=== Goal ===
Rewrite the listing from its start through the line that contains "click(x=22, y=71)", changing "title bar" to "toolbar" and keeping everything else the same. Omit the pictures.

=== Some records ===
* begin *

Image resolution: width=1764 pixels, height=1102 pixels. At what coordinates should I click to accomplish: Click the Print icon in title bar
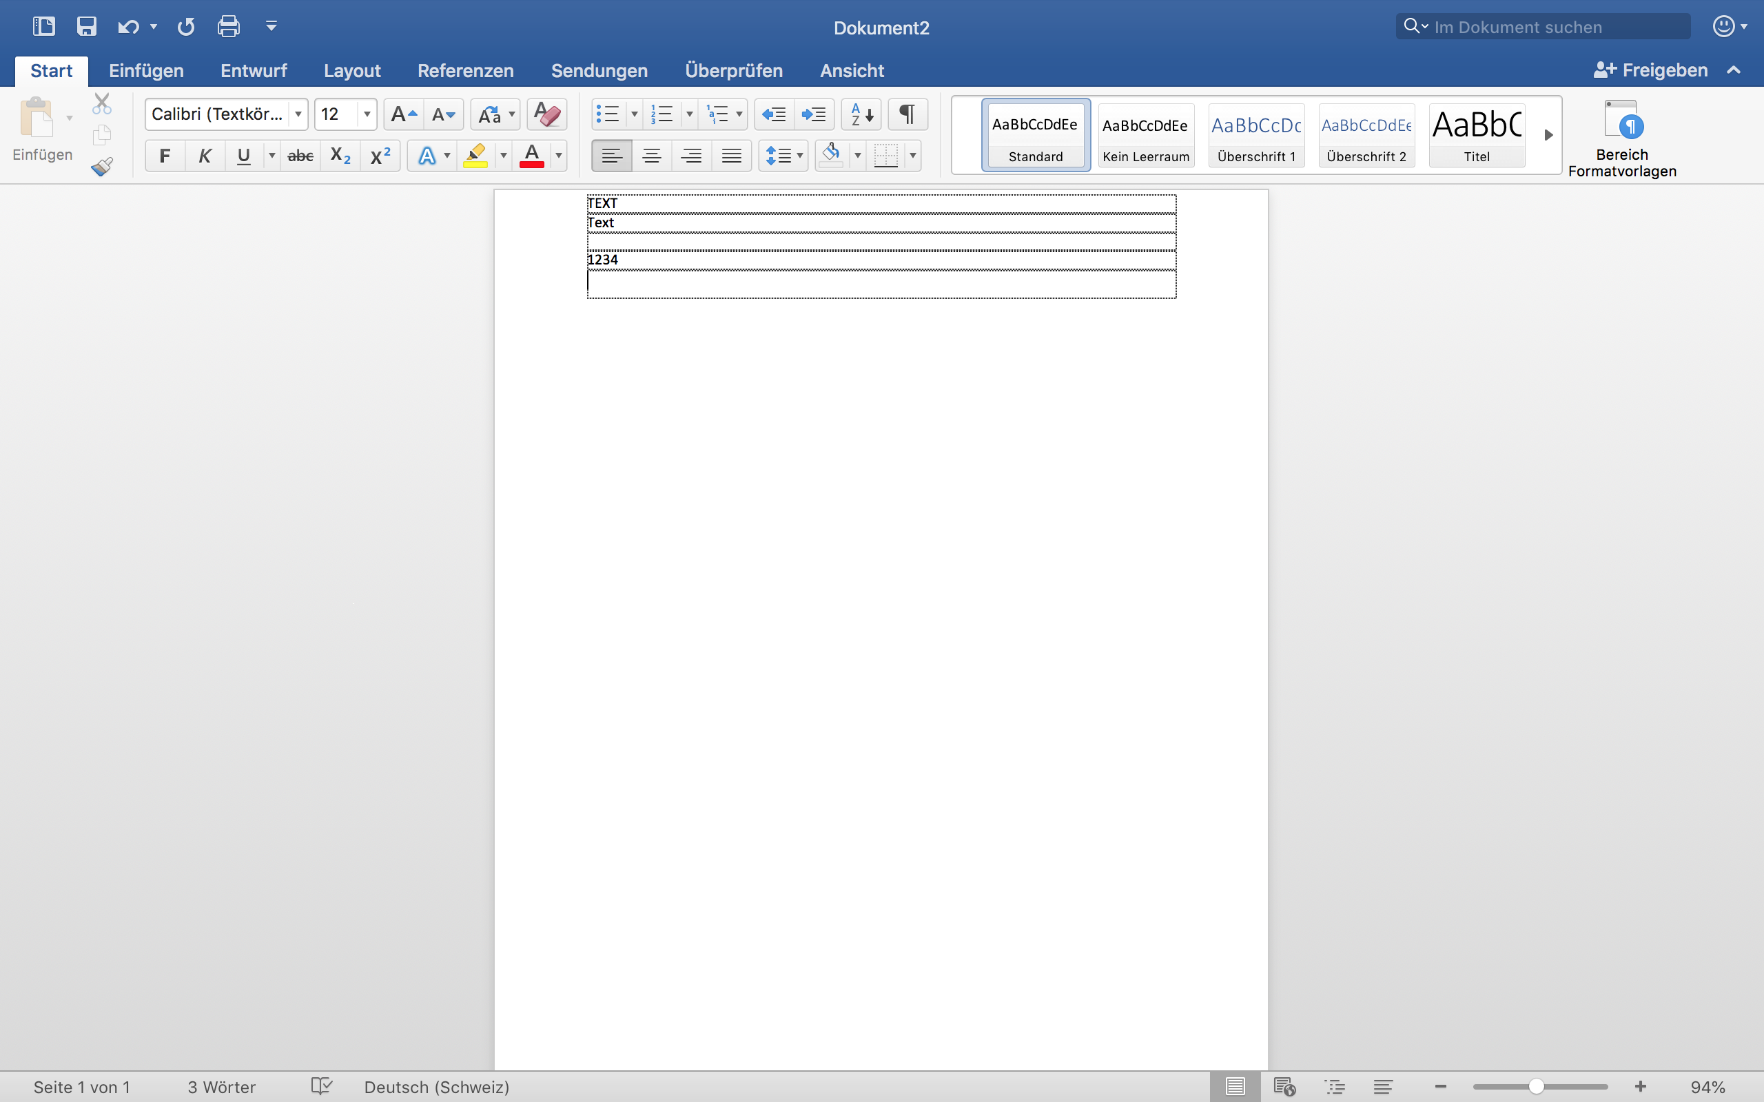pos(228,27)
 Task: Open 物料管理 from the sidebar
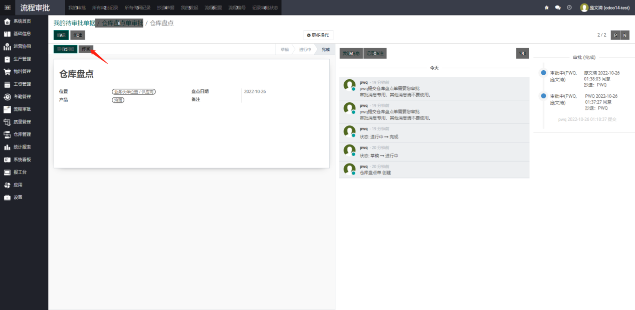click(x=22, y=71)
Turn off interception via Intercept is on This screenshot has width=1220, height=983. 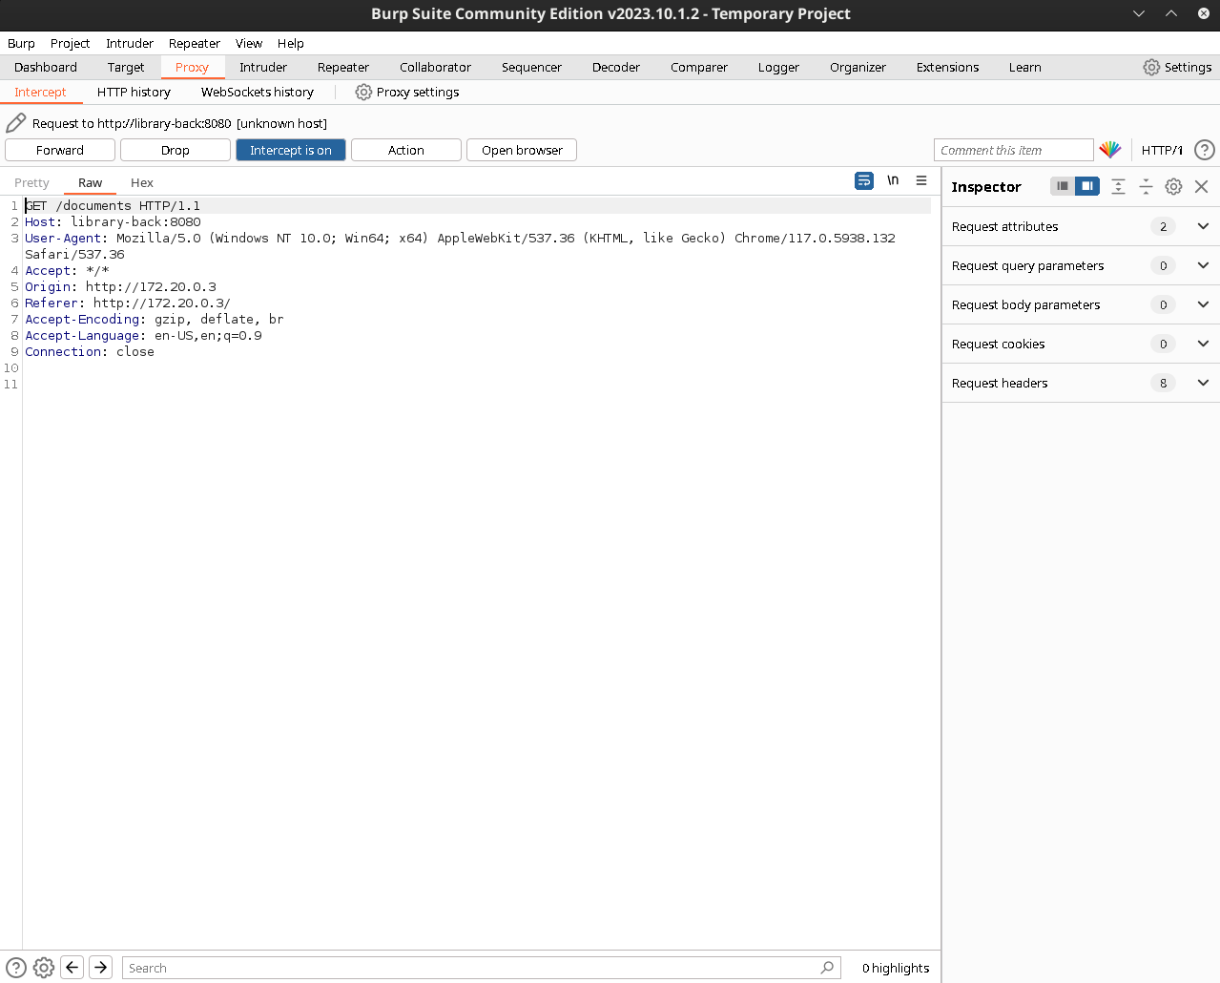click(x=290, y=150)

* end *

=== Answer for this exercise ===
Image resolution: width=1764 pixels, height=1102 pixels. At what coordinates should I click to accomplish: Click the Print icon in toolbar
pos(228,27)
 Task: Open 物料管理 from the sidebar
click(x=22, y=71)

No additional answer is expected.